A cette assommante litanie de clichés vient s'apposer une mise en scène, comme souvent chez Holland, efficace, mais qui ne révèle pas non plus un sens poussé de l'esthétique : c'est là un problème de cinéma contemporain, et plus encore de cinéma militant, les intentions morales passent toujours avant les intentions artistiques. Et ce n'est hélas pas avec ces "meilleures" intentions que le septième art grandira.

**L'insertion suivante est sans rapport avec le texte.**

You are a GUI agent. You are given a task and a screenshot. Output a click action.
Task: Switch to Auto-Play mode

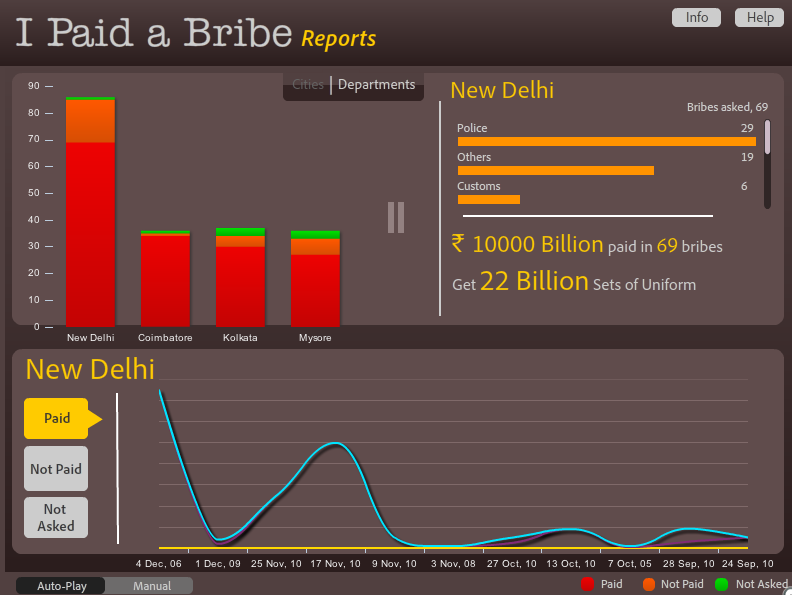click(x=61, y=586)
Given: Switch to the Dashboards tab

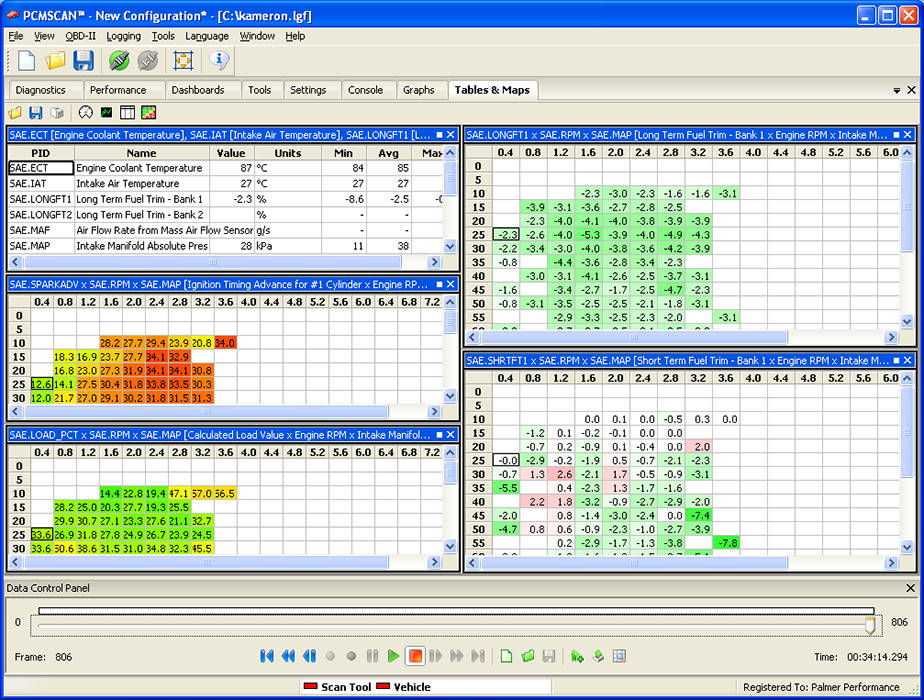Looking at the screenshot, I should pyautogui.click(x=197, y=90).
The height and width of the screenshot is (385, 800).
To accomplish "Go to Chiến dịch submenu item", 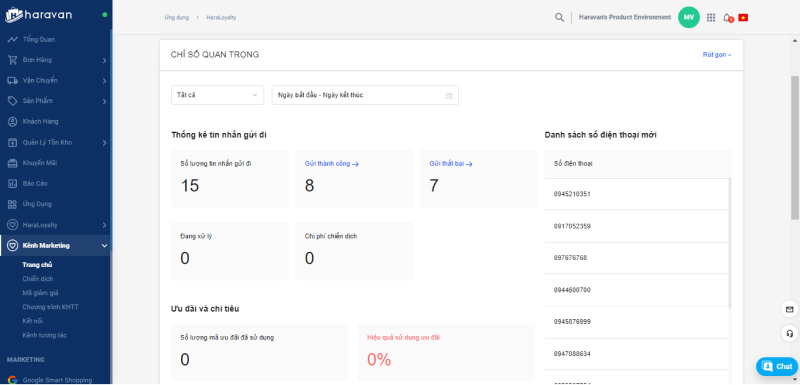I will [38, 279].
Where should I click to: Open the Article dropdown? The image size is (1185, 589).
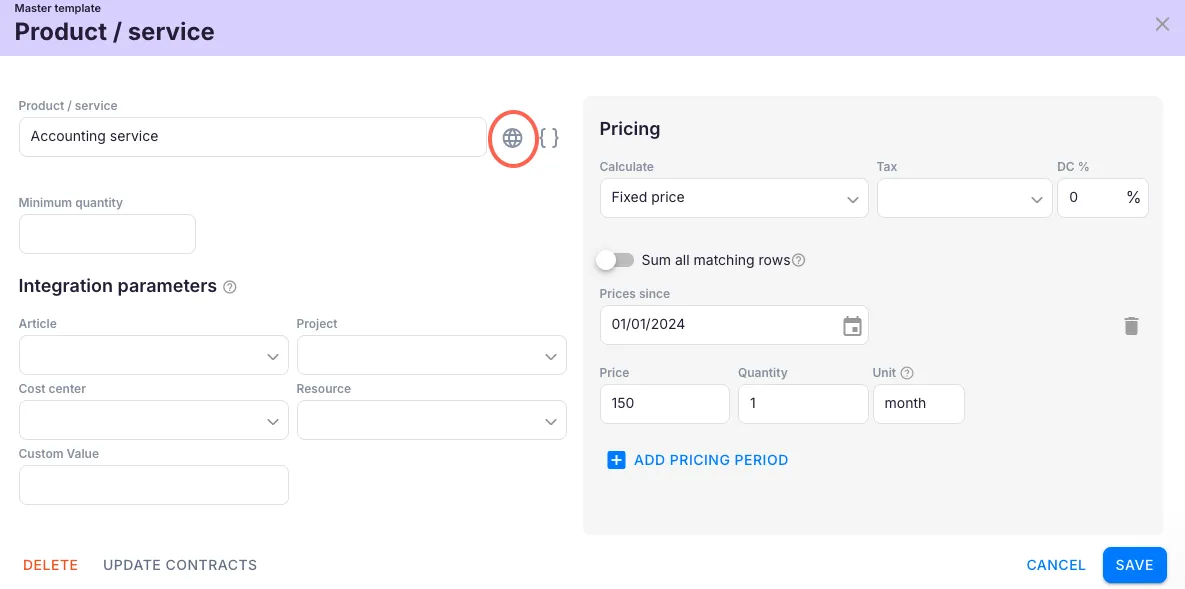(x=153, y=356)
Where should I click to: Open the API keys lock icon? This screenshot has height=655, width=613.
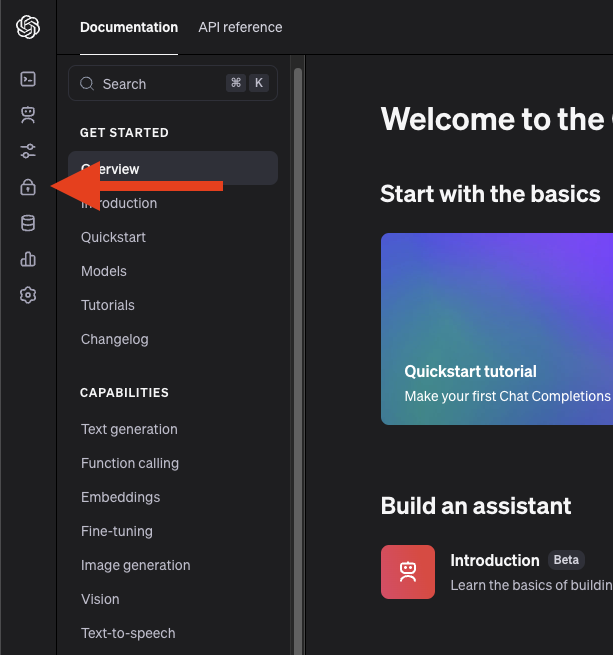(x=28, y=187)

Le film est donc un lourdaud pamphlet humaniste, résumant la crise migratoire à la misère de réfugiés face au racisme des pays dans lesquels ils voient l'espoir d'une vie meilleure : quand Holland synthétise dans un épilogue l'hypocrisie polonaise vis-à-vis de la provenance des migrants, on a un peu envie de rire devant la grossièreté de l'argument, mais à la rigueur, pourquoi pas. Ceux qui souhaitent être convaincus le seront, et ceux qui le sont déjà hocheront de la tête. Plus gênante en revanche est la justification du noir-et-blanc (plus gros parti-pris esthétique de ce film, qui n'en a pas beaucoup) que tient Holland : il faudrait rappeler les anciens films, les anciennes époques, et particulièrement (suivez bien du regard) les ignominies que le vieux continent a perpétré entre 39 et 45. Désolé, mais non ! Avoir peur de la crise migratoire (comme l'ont 40 millions de Polonais, l'un des pays les plus traditionnels de l'Union Européenne), cela peut être pour de bien mauvaises raisons, mais cela ne fait de personne un nazi, et ce n'est certainement pas négociable.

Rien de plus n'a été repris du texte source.